PAGE TEXT section start

Okay. And just finally, how do you expect the core to deliver which has declined almost double-digit this year, so your views on that?
So there what we’re seeing is large enterprises are looking at their core escape and applying tremendous automation to it and looking for efficiencies. Our own approach is to help them achieve that automation, that efficiency and that benefit, which they are then taking and investing in their digital growth agenda items. We continue to see that sort of a movement. Again, we don’t have a specific guidance on the evolution of the core for the full year. But that’s the broad trend we’ve seen in the past few quarters and we continue to see that going ahead.
Thank you. The next question is from the line of Pankaj Kapoor from CLSA. Please go ahead.
Yeah. Hi. Thanks for the opportunity. So first question, Salil, are you seeing your spend coming back on the discretionary longer term payout kind of deals or project or do clients continue to spend more is still on those costs takeout, cost savings, cloud migration kind of a project? And second question is that how do you see the mix in your pipeline in terms of, say, less than $500 million and more than $500 million TCV kind of deals?
On the first part, I think, there’s both types of work that you reference, the cost focused work, the efficiency focus work and also the digital transformation type of work that we get from our client. If you look back in financial year ‘21, if you look at the sort of work we announced that we’re doing with Vanguard. It’s a digital transformation that starts from the business, looks at technology and looks at operations. Equally they’re doing other programs with other clients, which are more focused on cost takeout and some even on consolidation. So they’re quite well represented in what we’re seeing in the outlook today. In terms of the size, we don’t specifically comment on the breakup of the pipeline. Having said that, the pipeline, the actual wins last year were quite well distributed and the pipeline has a similar type of distribution. Of course, as we mentioned last year, we had one specific deals, which was the largest in the history of the company. Those are deals which happen every now and then. So those are not really predictable in that type of a horizon.
Understood. I have just one more question for Nilanjan. Nilanjan, do you see any impact from the recent tax changes that are proposed in the U.S., impacting your effective tax rate in the coming years? Thank you.

PAGE TEXT section end
SOURCE MATERIAL section start

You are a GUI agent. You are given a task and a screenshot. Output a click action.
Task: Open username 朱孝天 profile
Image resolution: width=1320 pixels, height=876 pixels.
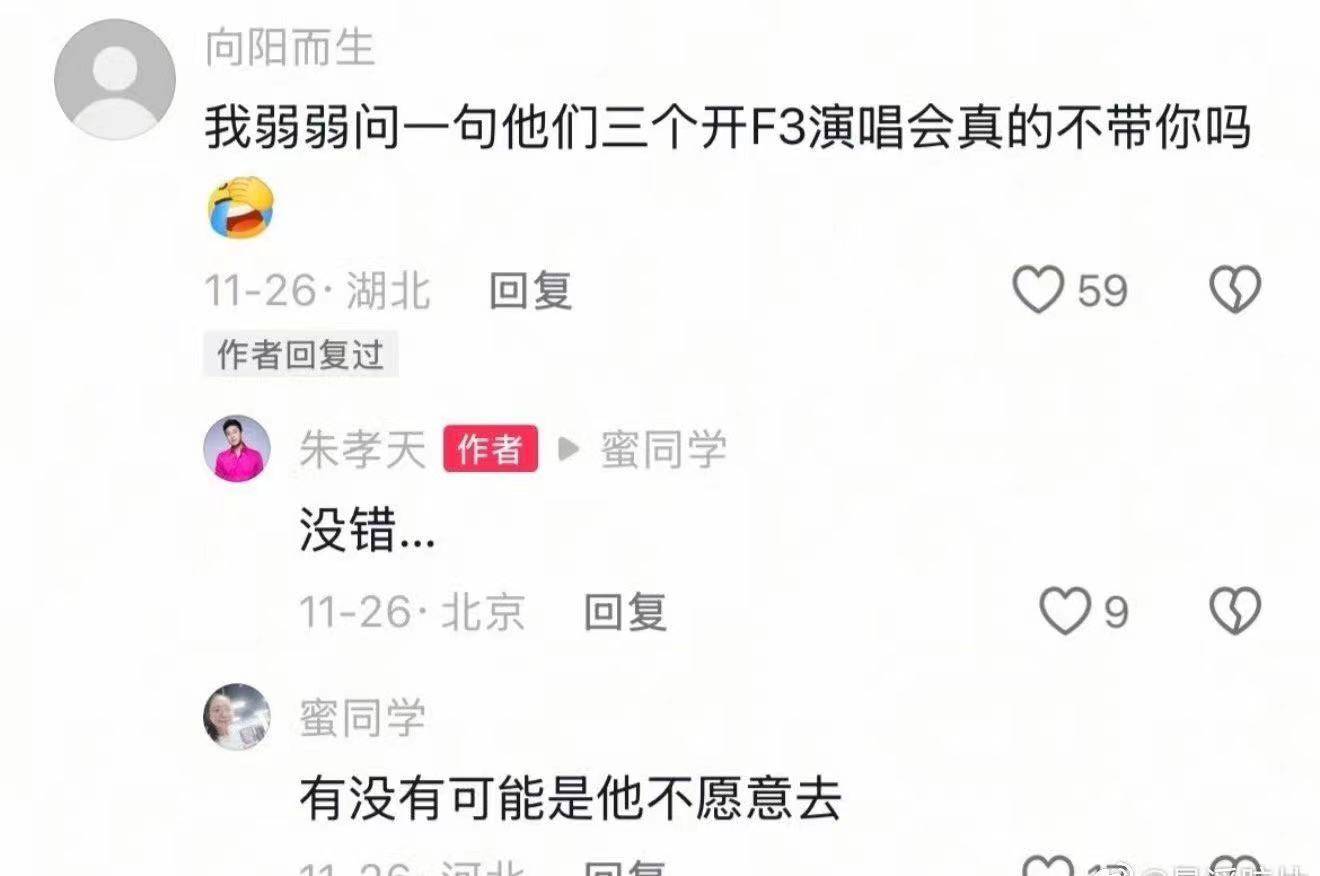tap(363, 449)
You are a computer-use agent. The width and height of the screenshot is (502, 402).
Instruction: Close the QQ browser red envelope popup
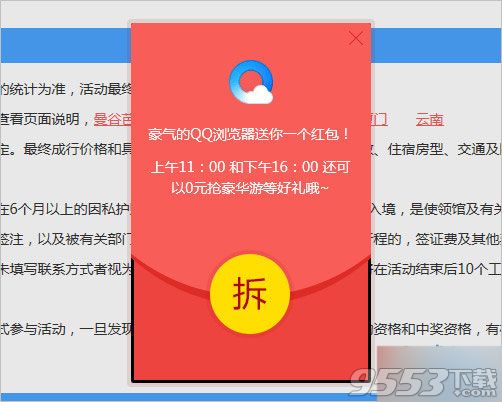[356, 38]
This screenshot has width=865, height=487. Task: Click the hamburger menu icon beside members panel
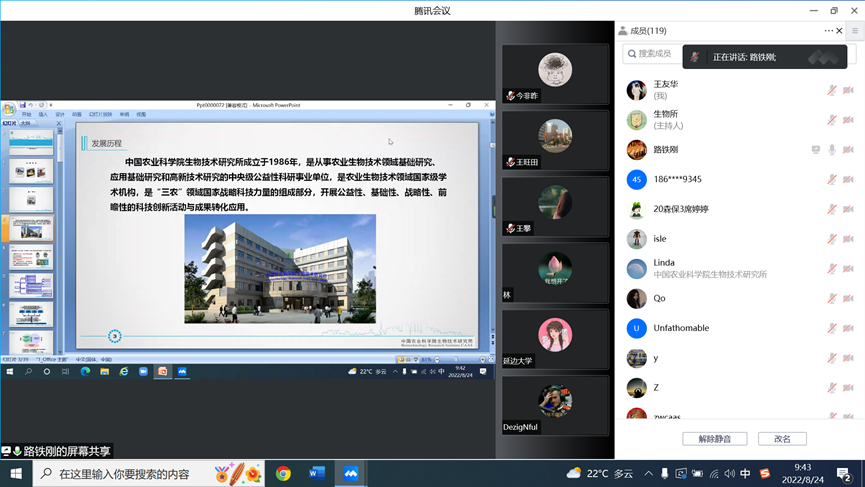tap(855, 31)
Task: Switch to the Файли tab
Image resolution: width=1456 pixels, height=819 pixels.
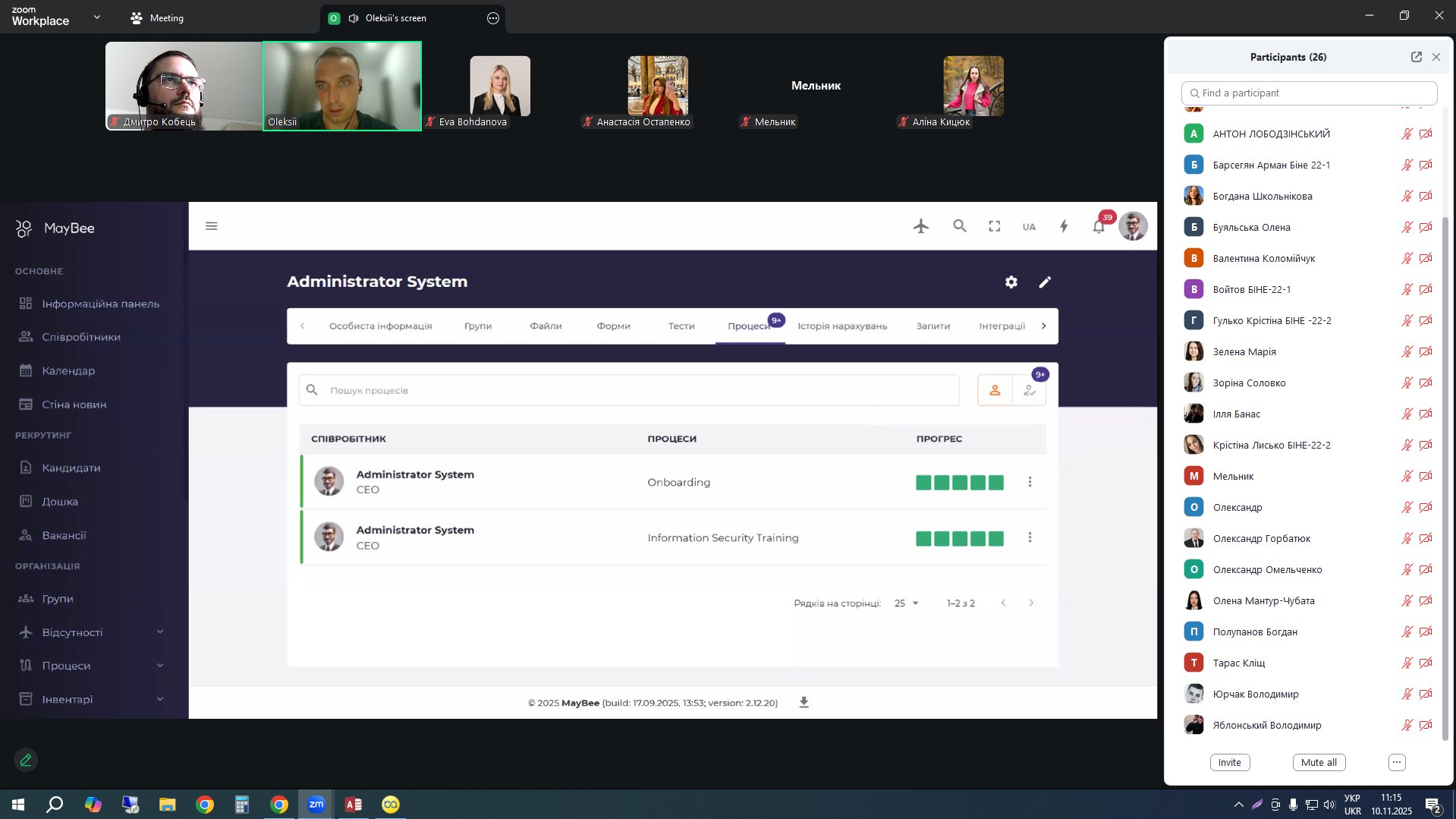Action: coord(546,326)
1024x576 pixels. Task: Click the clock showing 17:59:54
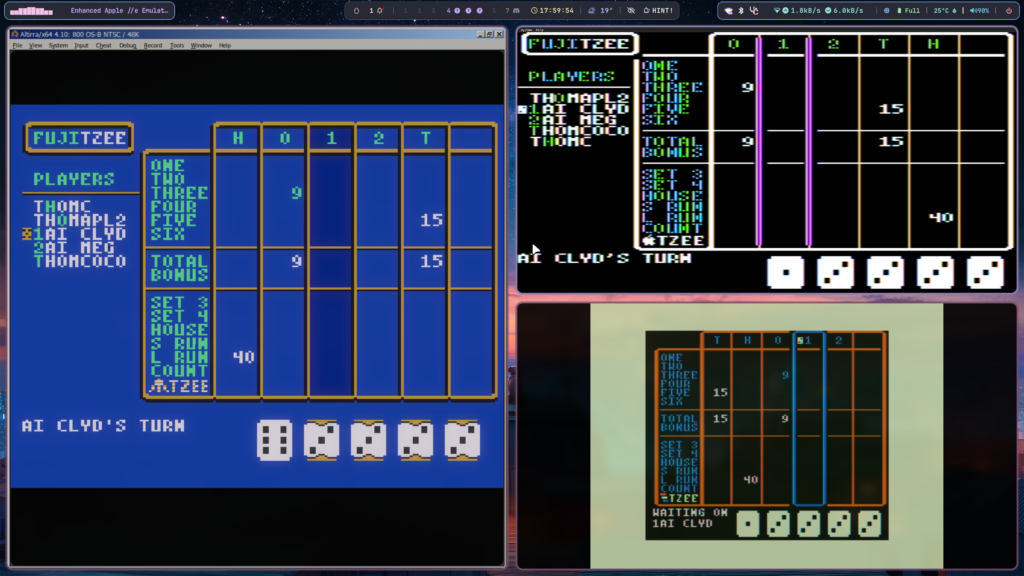(552, 11)

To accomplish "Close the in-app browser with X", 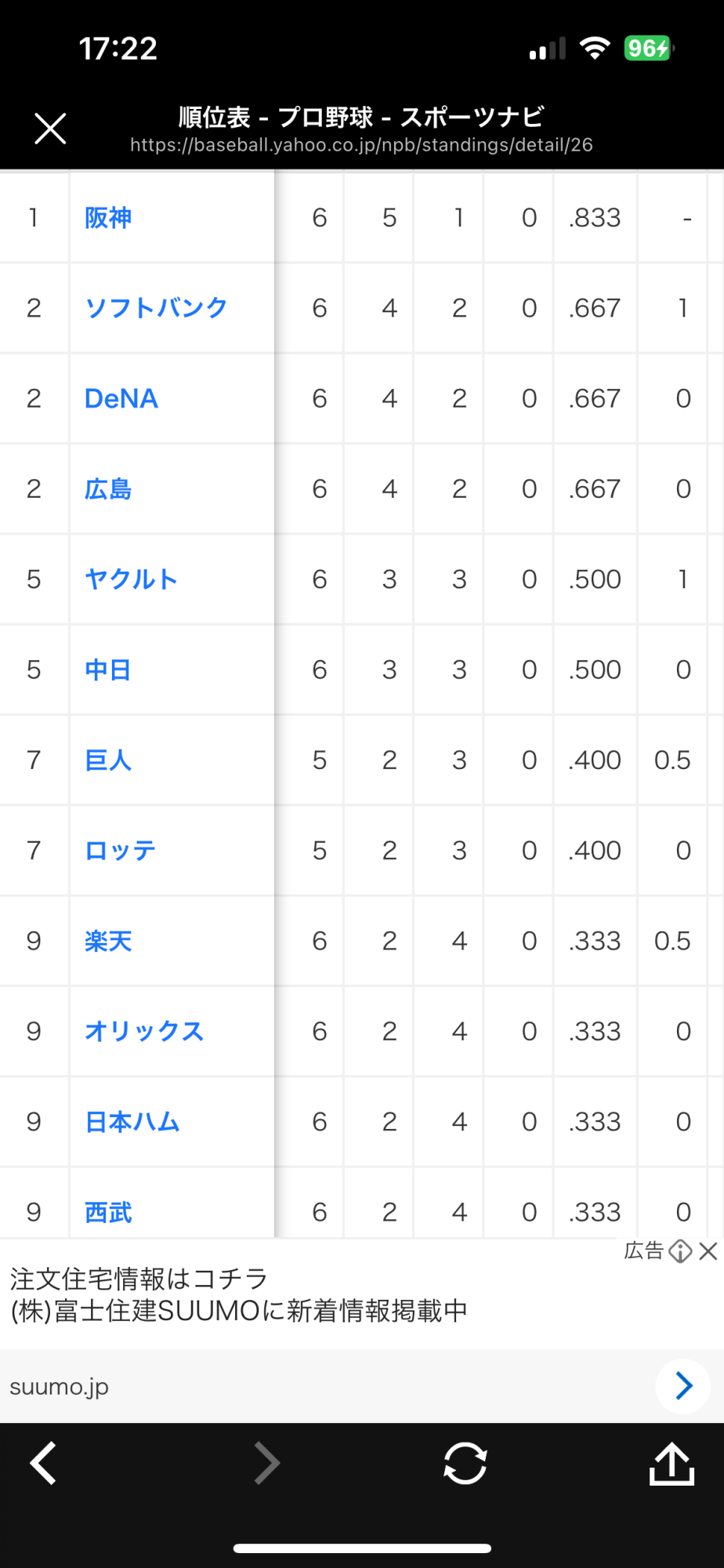I will click(50, 129).
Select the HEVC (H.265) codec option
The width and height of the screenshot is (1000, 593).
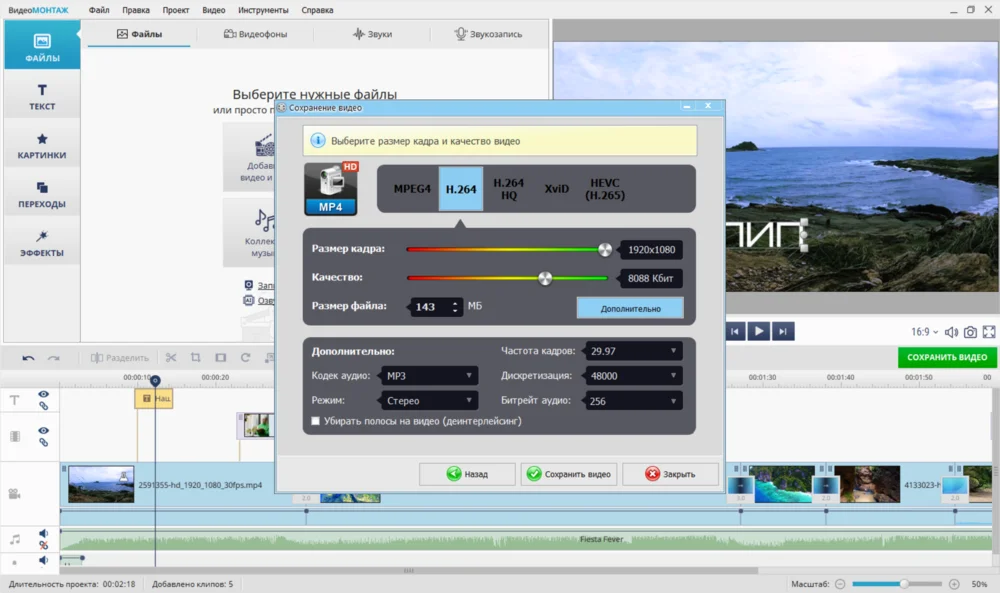[x=605, y=188]
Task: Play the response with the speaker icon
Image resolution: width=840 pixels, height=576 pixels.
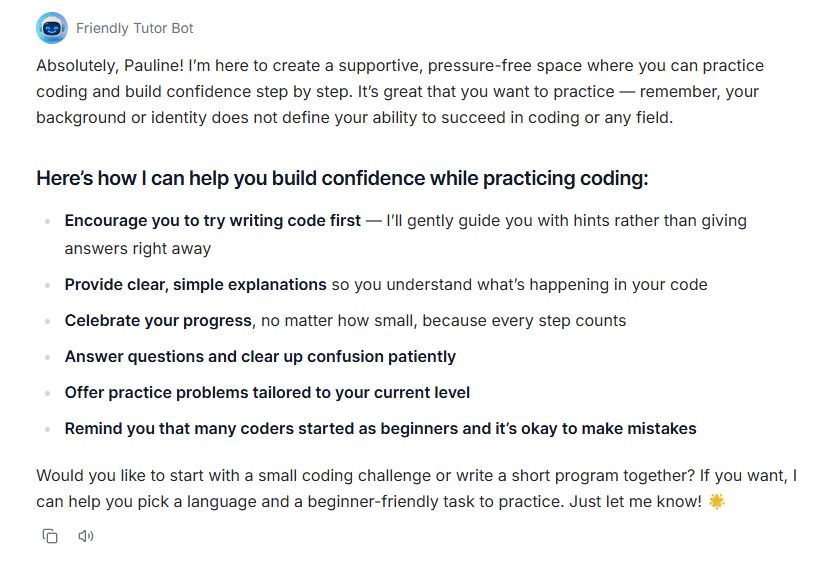Action: coord(86,536)
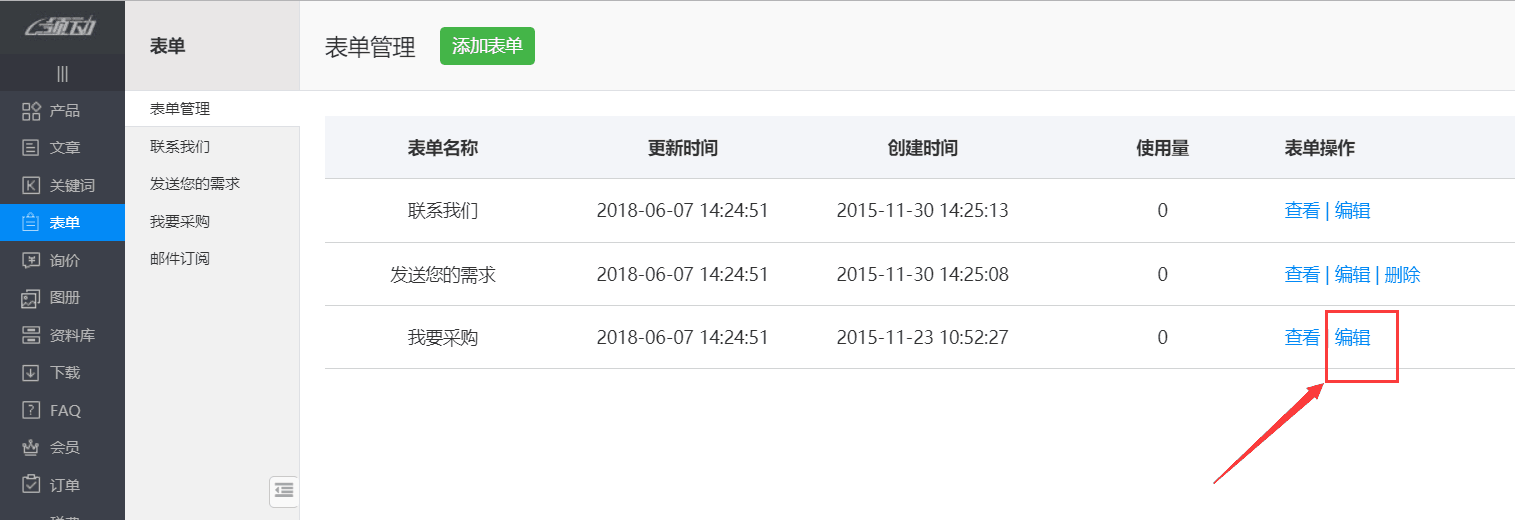
Task: Select the 会员 (Members) crown icon
Action: click(31, 448)
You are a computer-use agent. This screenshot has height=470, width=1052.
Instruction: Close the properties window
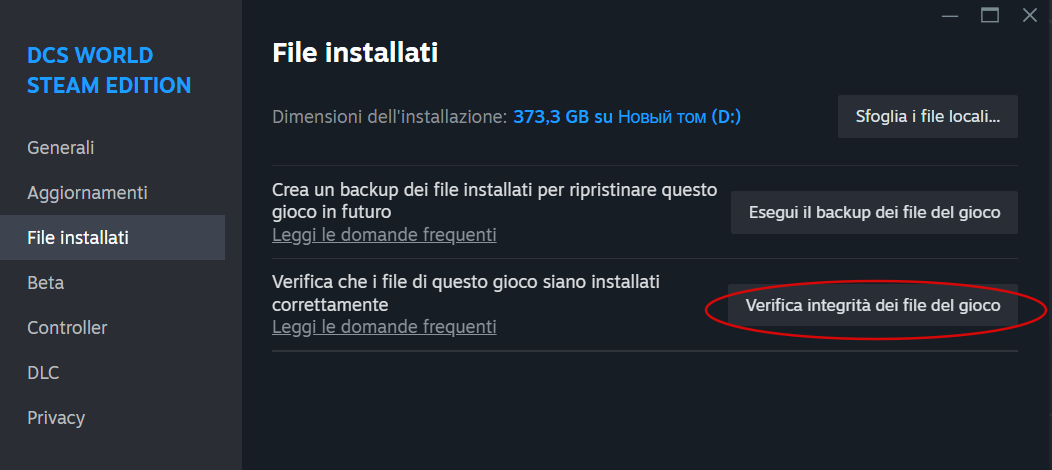[x=1029, y=15]
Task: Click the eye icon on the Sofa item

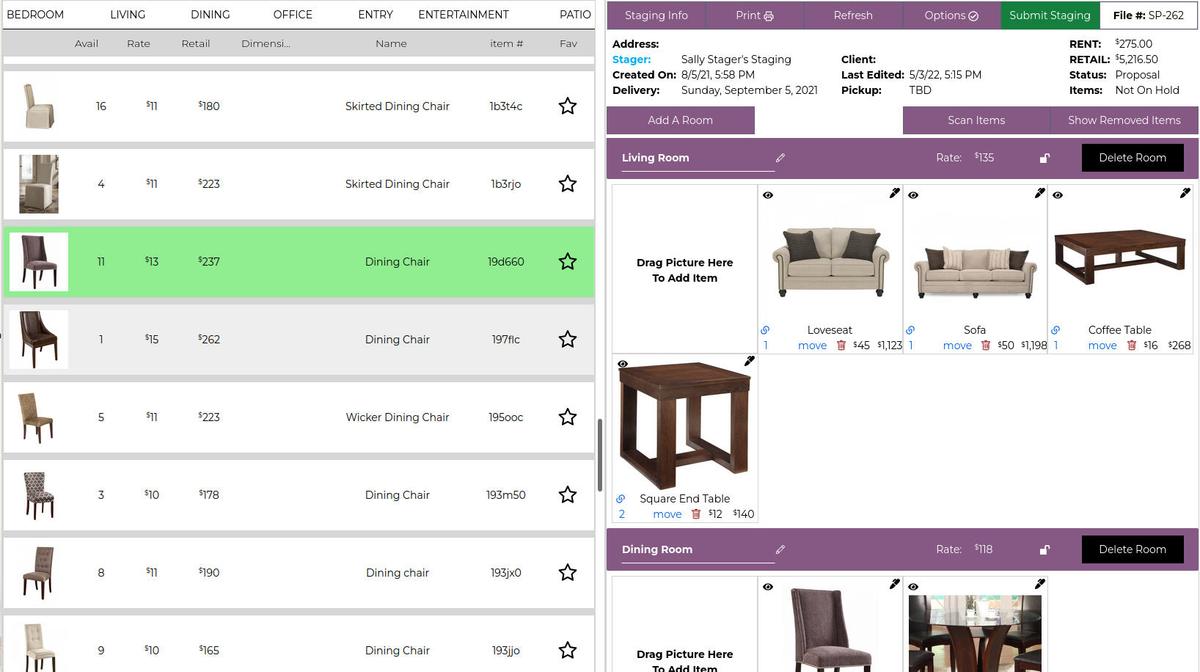Action: [912, 194]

SOURCE MATERIAL section end

[WORK TASK]
In the call transcript, which firm is Pankaj Kapoor from?

[RESULT FOR THIS TASK]
CLSA